LCRD will allow data transfer at 1.2 Gbps

With the LCRD satellite, scientists will harness the power of laser communications, which use infrared light rather than radio waves, to encode and transmit information to and from Earth. Although radio waves and infrared laser light waves are both forms of electromagnetic radiation, the latter is very beneficial because it occurs at a much higher frequency, allowing engineers to pack more data into each transmission. NASA says that using infrared lasers, LCRD will send data to Earth from geosynchronous orbit at 1.2 gigabits per second (Gbps), which is enough to download a full movie in under a minute. .

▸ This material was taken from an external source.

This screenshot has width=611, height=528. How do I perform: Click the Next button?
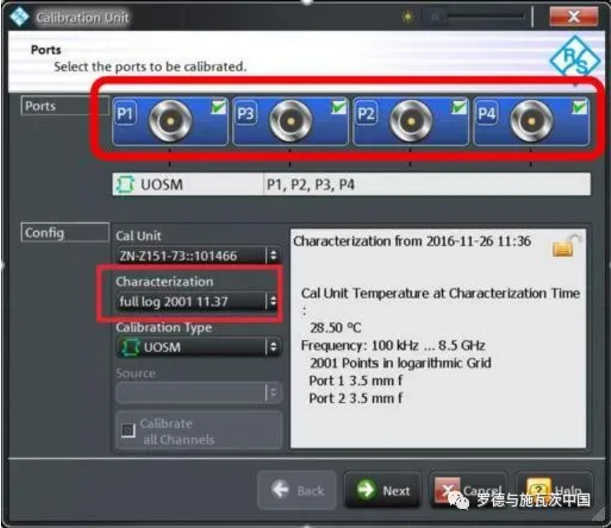point(383,490)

Explaining more of the advantages of lasers over radio waves, the agency revealed that the spacecraft will be able to return more data at a time with a single download. It is this advantage of laser communications, whereby space industries are creating more missions that use lasers to supplement radio frequency satellites. Commenting on its very first laser communication system, NASA said, “LCRD is a relay satellite with many highly sensitive components that provide enhanced communications. As a relay, LCRD eliminates the need for user missions to have a direct line of sight to the antennas. on earth”.

The satellite will relay the data to two of its ground stations located in California and Hawaii, each equipped with telescopes to receive the light and modems to translate the coded light into digital data. Space.com reports that the demonstration will travel a maximum distance of 35,786 kilometers, to geosynchronous orbit and will be tested for at least two years.